Daily Archives: Novembro 21, 2021

Timbuktu

by Edições ASA (Grupo Leya)

Timbuktu

de Paul Auster

Depois de tanto adiar comprar um livro de Paul Auster — ainda que por diversas vezes já tivesse folheado as suas páginas em bastantes livrarias deste país — deixei-me levar por um inesperado impulso e comprei, finalmente, e na passada segunda-feira, este Timbuktu. Não sei que estranho impulso foi esse. O preço da obra não estava com desconto, a sinopse deu-me logo a entender que se tratava de uma história narrada por um cão e eu, nesse mesmo dia, estava livre de qualquer intento de comprar um romance. Mas a verdade é que comprei Timbuktu e já o acabei de ler. Acho que, essencialmente, a força do olhar canino na capa desta edição, um olhar melancólico e solitário de um vira-lata, foi chamativo e suficientemente convincente para me levar a comprá-lo e a devorá-lo.

Num aparte sincero, creio que, como não tenho tempo para ter um cão, o melhor mesmo é que me afaste de um canil ou então estou tramado…

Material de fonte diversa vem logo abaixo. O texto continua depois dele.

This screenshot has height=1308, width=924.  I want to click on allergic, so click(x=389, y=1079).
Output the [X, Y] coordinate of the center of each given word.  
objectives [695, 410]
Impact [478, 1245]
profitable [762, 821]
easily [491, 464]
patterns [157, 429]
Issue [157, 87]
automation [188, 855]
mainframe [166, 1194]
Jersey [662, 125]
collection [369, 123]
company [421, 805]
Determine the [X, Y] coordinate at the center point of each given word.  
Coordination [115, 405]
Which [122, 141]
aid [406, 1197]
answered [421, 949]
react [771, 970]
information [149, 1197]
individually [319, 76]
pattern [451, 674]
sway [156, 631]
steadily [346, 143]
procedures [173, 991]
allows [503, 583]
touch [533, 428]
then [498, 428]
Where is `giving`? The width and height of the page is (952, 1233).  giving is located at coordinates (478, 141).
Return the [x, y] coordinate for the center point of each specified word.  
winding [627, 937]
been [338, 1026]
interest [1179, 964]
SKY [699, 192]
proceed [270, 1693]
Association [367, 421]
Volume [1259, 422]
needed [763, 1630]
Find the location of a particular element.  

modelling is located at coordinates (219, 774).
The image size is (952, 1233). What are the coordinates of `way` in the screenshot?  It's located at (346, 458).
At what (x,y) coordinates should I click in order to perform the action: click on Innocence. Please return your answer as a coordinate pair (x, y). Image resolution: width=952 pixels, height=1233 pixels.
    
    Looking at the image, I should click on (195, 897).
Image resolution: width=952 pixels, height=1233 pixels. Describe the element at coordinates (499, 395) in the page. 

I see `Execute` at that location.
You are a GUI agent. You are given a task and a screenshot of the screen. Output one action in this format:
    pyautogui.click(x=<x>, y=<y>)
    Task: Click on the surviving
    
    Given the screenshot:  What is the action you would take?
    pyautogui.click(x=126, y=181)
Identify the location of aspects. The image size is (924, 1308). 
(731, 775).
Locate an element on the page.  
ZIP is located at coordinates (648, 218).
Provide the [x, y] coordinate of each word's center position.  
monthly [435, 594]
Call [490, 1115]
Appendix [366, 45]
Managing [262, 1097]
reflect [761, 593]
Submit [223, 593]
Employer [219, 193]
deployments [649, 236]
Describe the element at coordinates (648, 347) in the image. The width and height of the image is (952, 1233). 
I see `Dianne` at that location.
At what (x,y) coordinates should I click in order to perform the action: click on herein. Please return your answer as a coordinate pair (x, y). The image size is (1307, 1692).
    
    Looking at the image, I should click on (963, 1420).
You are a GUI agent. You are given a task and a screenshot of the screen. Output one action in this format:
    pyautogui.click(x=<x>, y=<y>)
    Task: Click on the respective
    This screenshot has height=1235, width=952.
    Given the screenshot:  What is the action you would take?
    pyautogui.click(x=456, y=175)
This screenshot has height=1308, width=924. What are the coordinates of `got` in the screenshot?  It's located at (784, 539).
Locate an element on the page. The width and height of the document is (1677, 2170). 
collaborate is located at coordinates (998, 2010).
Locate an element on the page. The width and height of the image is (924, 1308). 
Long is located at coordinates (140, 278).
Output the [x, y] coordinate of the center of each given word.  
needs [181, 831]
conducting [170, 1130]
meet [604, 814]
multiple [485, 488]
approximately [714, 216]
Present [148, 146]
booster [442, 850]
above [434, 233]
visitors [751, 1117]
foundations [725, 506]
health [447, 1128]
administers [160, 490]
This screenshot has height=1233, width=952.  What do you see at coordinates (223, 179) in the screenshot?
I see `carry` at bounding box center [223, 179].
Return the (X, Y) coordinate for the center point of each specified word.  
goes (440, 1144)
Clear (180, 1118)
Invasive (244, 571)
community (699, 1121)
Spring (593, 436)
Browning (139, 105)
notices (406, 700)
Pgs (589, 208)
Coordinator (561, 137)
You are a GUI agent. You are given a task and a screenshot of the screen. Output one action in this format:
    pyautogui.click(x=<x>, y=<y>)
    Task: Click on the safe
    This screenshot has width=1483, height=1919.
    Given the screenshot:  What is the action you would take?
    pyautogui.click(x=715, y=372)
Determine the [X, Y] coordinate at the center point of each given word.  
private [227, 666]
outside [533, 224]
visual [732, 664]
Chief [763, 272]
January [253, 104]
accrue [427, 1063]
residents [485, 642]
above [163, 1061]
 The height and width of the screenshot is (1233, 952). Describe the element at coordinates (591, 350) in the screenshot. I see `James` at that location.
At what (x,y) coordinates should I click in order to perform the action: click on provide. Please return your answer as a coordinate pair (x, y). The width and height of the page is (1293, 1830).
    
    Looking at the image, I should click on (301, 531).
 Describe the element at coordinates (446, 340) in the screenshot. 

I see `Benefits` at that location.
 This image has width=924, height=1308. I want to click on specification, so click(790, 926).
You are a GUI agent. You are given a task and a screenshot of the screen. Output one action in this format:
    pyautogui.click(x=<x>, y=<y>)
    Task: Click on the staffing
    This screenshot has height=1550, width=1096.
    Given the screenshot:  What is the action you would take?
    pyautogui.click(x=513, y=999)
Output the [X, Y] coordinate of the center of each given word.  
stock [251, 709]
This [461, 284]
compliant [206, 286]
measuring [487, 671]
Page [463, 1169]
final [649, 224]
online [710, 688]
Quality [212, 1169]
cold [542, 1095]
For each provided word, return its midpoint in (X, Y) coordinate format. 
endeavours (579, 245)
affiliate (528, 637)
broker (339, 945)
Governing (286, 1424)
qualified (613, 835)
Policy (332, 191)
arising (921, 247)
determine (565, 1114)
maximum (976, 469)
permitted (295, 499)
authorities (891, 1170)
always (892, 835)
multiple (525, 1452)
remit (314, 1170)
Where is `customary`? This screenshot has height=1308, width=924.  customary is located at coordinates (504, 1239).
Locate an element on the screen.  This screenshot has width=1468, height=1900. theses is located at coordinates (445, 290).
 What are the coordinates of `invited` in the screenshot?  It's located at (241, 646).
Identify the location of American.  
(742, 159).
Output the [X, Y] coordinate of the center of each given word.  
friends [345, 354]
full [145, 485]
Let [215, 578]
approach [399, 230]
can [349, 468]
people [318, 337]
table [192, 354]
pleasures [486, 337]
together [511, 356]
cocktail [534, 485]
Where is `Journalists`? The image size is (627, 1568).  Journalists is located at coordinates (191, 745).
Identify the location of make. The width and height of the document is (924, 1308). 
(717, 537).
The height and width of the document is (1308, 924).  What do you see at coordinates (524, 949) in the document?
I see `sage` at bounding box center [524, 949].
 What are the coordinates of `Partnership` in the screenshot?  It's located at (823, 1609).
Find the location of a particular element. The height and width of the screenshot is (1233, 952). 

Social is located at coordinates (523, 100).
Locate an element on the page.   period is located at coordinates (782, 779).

Dando por encerrado o longo introito, e começando pela capa (algo que de que falo muito pouco), tenho de dar os parabéns ao seu artífice: Rui Garrido. Ainda que não goste do facto do nome do Autor ocupar a maior parte da frente da capa e, como se isto não bastasse, ter a face do mesmo Autor desenhada e escarrapachada na parte de trás da capa (tinha de referir estes excessos publicitários), a verdade é que a cor crepuscular e a pequena imagem de um cão triste e sozinho — colocada como está: junto da margem inferior da capa e ligeiramente descaída para o lado (como se o rafeiro se estivesse a roçar nas nossas pernas) — condizem perfeitamente ao que é tratado no interior do livro: a triste vida de um velho cão.

Aproveitando para entrar no enredo, temos Mr. Bones, o rafeiro que protagoniza esta obra, a ter uma última aventura com o seu vagabundo dono, Willy Gurevitch, e as tragicómicas aventuras que se seguem após o esperado falecimento deste.

Ora, gostando eu de animais, mas sendo-me difícil gostar de livros narrados por animais, fui surpreendido com a profundidade empática que o Autor conseguiu criar entre mim e o protagonista canino desta obra. É raro eu sentir tal empatia por bichos na literatura, especialmente porque não aprecio muito a colocação de pensamentos humanos na cabeça de seres não-humanos. Todavia, e de forma sublime, Paul Auster conseguiu que sentisse uma profunda conexão emocional com Mr. Bones. Eu senti tristeza quando o velho cão caiu triste, eu senti medo e terror quando Mr. Bones encolheu o rabo e fugiu, eu senti-me revoltado e humilhado quando despojaram Mr. Bones da sua dignidade e senti-me também alegre e refastelado quando um humano mais caridoso encheu a barriga a Mr. Bones.

Isto, meus amigos, é arte. Justamente e precisamente, apenas arte. E é raro encontrar este tipo de autores com tanta arte para dizer o tanto que dizem numas meras duas centenas de páginas.

Paul Auster é um mestre a escrever; disso não tenho dúvidas. E quando tal sucede todos os elogios são poucos. Apenas posso dizer que, infelizmente, demorei bastante a dedicar uns tempos da minha vida à leitura das obras deste Autor. No entanto, acreditem em mim, não demorarei muito a voltar a apreciar a sua maravilhosa escrita. Já tenho uns quantos livros em vista e tudo.

Espero igualmente que o trabalho de tradução de outros livros deste Autor esteja tão boa como a de Timbuktu. Nunca é demais elogiar o trabalho de José Viera de Lima. Mudou para português quando devia mudar e manteve, quando assim se exigia, os necessários termos no seu inglês materno de modo a não desvirtuar o texto — e sempre com o cuidado de apresentar breves notas de tradução que ajudam a perceber ainda melhor o refinamento da obra.

O único ponto menos forte do livro são os longos cinco capítulos distribuídos por duzentas e seis páginas. Creio que há momentos na obra em que um corte de capítulo, deixando determinada ideia sedimentar, seria muito mais eficaz que um mero parágrafo. Releve-se e atente-se que é o ponto menos forte e não um ponto fraco. Este livro, um quase tratado sobre a condição de vida canina, não tem pontos fracos.

Assim, aconselho vivamente Timbuktu, tanto a pessoas que gostem de cães como a pessoas que não gostem de cães. Quando acabarem de ler a última página, e depois de vos jogarem à cara uma data de mensagens fortes — algumas expressas, outras tácitas — ver-se-ão de certeza mudados em algo. E especialmente com um novo olhar para a vida do melhor amigo do homem.